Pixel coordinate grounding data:
|---|

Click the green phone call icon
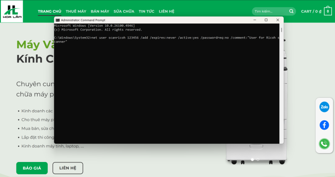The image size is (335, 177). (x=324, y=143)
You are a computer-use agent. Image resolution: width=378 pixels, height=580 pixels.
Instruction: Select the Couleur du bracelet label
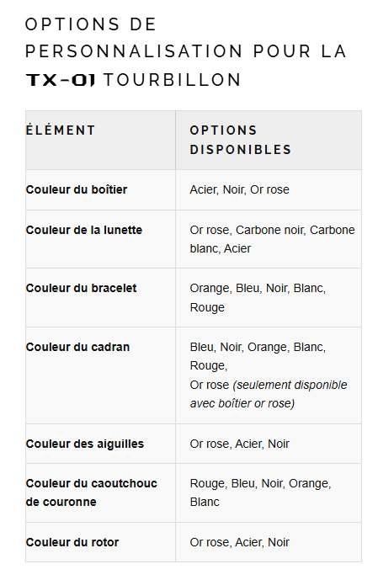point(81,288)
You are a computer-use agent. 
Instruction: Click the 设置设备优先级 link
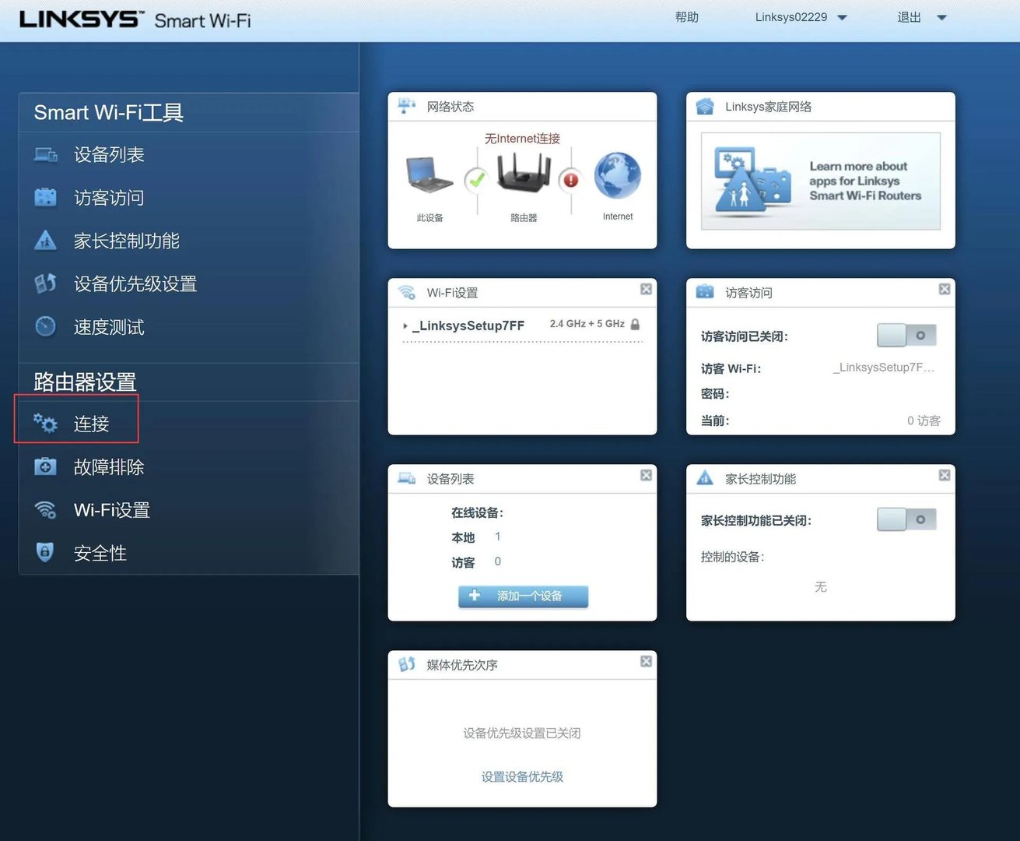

|---|

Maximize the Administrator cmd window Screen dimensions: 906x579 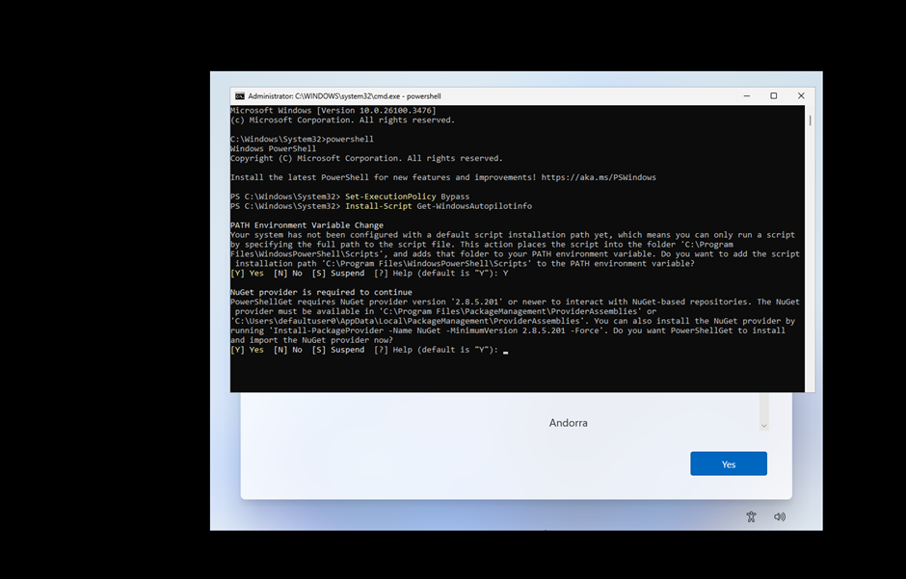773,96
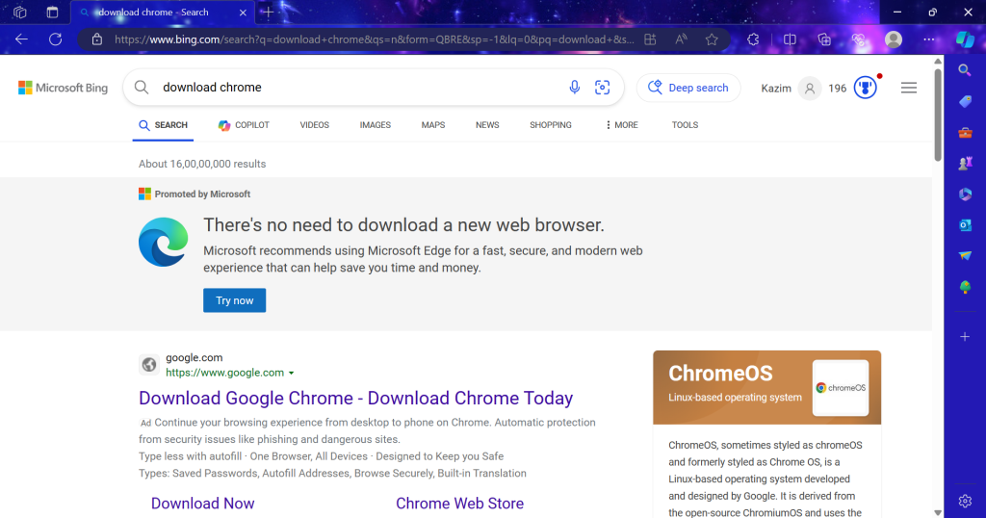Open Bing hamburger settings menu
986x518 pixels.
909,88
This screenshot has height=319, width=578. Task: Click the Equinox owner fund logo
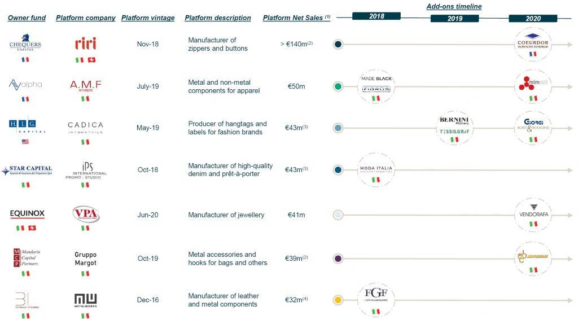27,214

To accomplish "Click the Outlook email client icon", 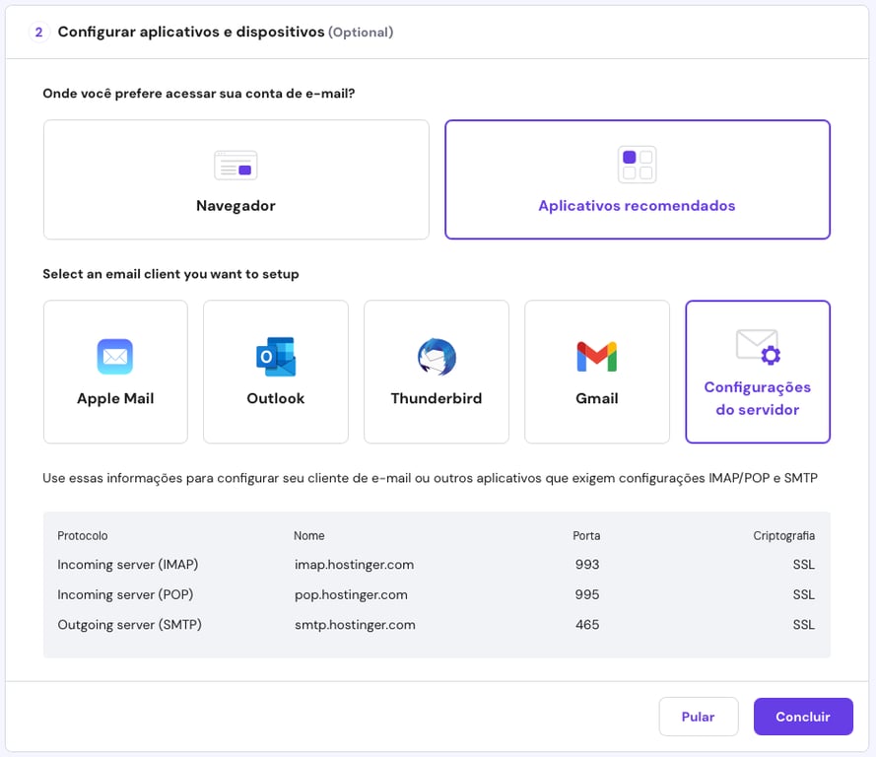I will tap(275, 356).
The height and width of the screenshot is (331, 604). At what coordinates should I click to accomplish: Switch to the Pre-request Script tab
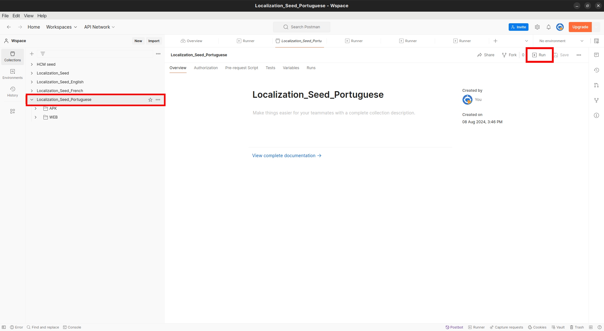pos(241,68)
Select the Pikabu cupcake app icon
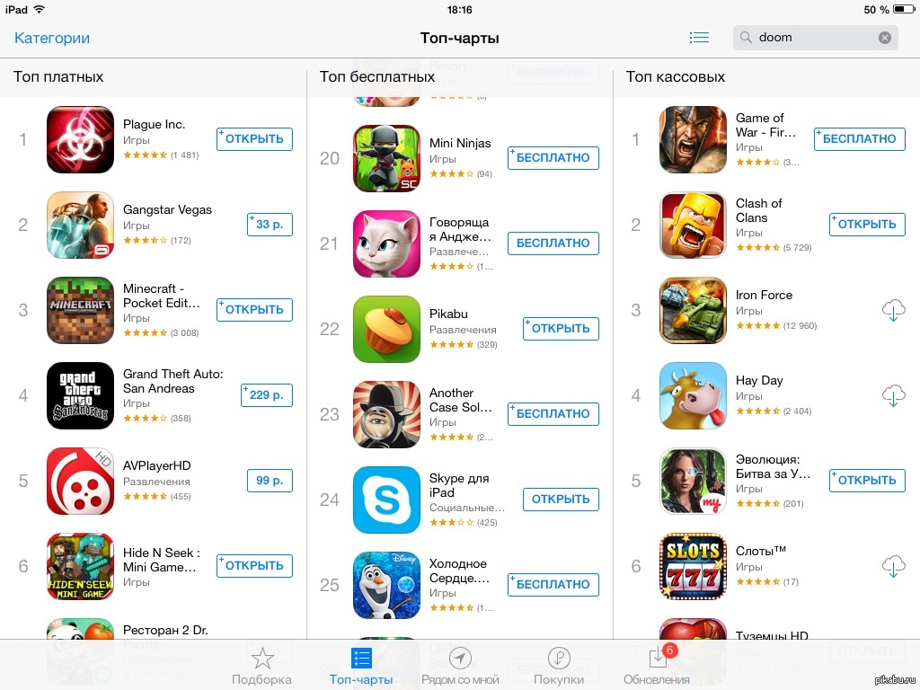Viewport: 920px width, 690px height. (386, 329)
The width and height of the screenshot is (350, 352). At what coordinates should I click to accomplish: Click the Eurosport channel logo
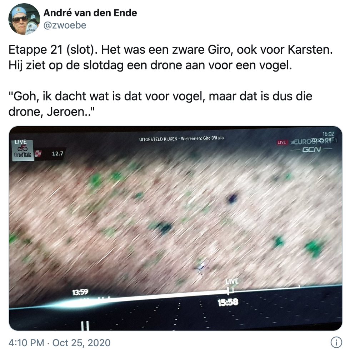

|---|

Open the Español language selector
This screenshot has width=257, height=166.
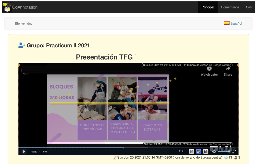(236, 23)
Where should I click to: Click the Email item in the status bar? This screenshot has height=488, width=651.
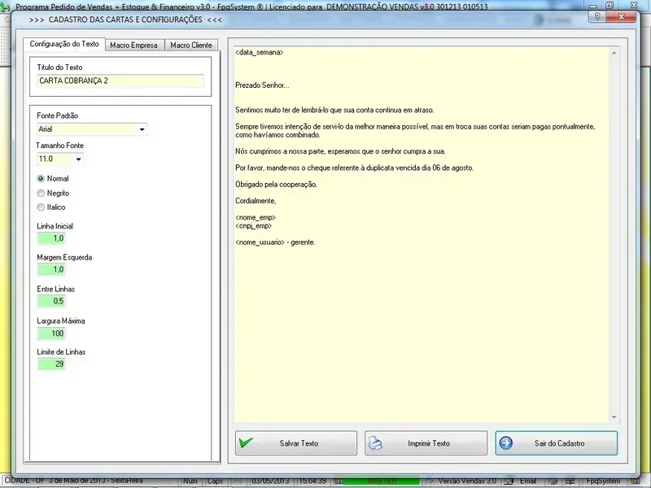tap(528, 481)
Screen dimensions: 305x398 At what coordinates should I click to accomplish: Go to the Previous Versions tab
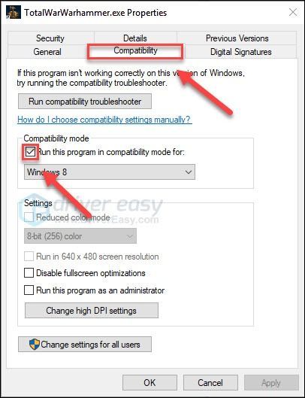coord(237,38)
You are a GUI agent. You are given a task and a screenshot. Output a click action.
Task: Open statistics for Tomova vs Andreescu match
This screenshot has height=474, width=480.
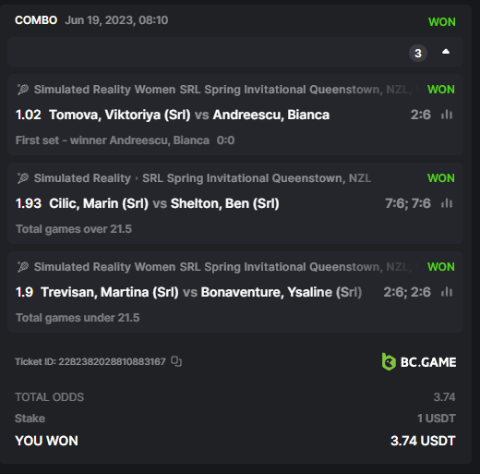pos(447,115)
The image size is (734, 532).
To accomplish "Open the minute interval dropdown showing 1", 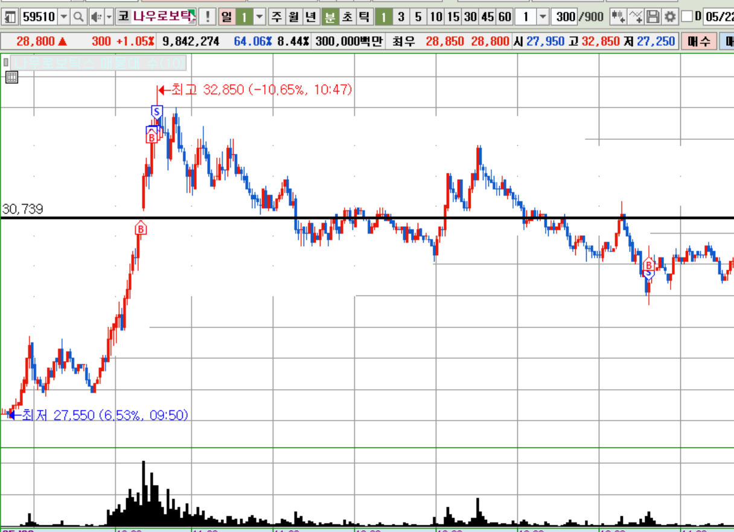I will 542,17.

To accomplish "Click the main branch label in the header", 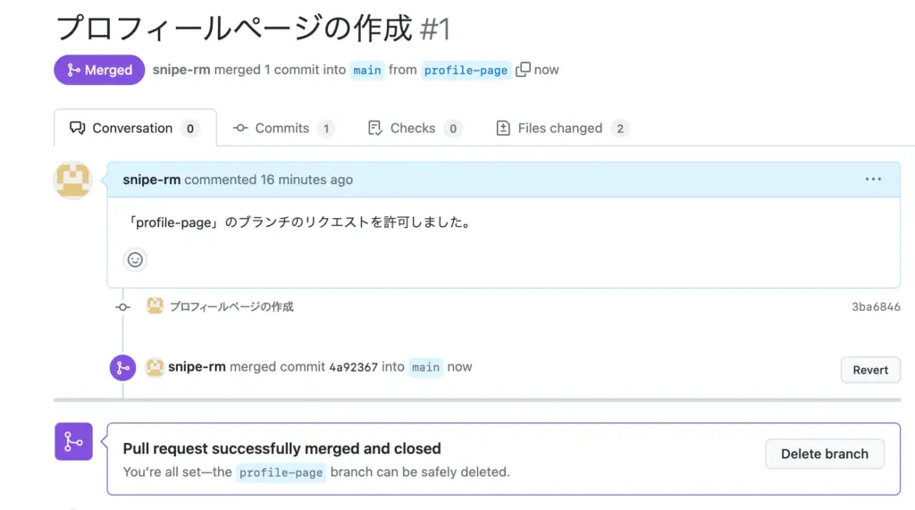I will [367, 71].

|---|

**What is being asked:** Find the string "computer" in the entries above and return each line that holds it.

**Completed task:**
You are a computer-use agent. Image resolution: width=378 pixels, height=580 pixels.
You are a computer-use agent. 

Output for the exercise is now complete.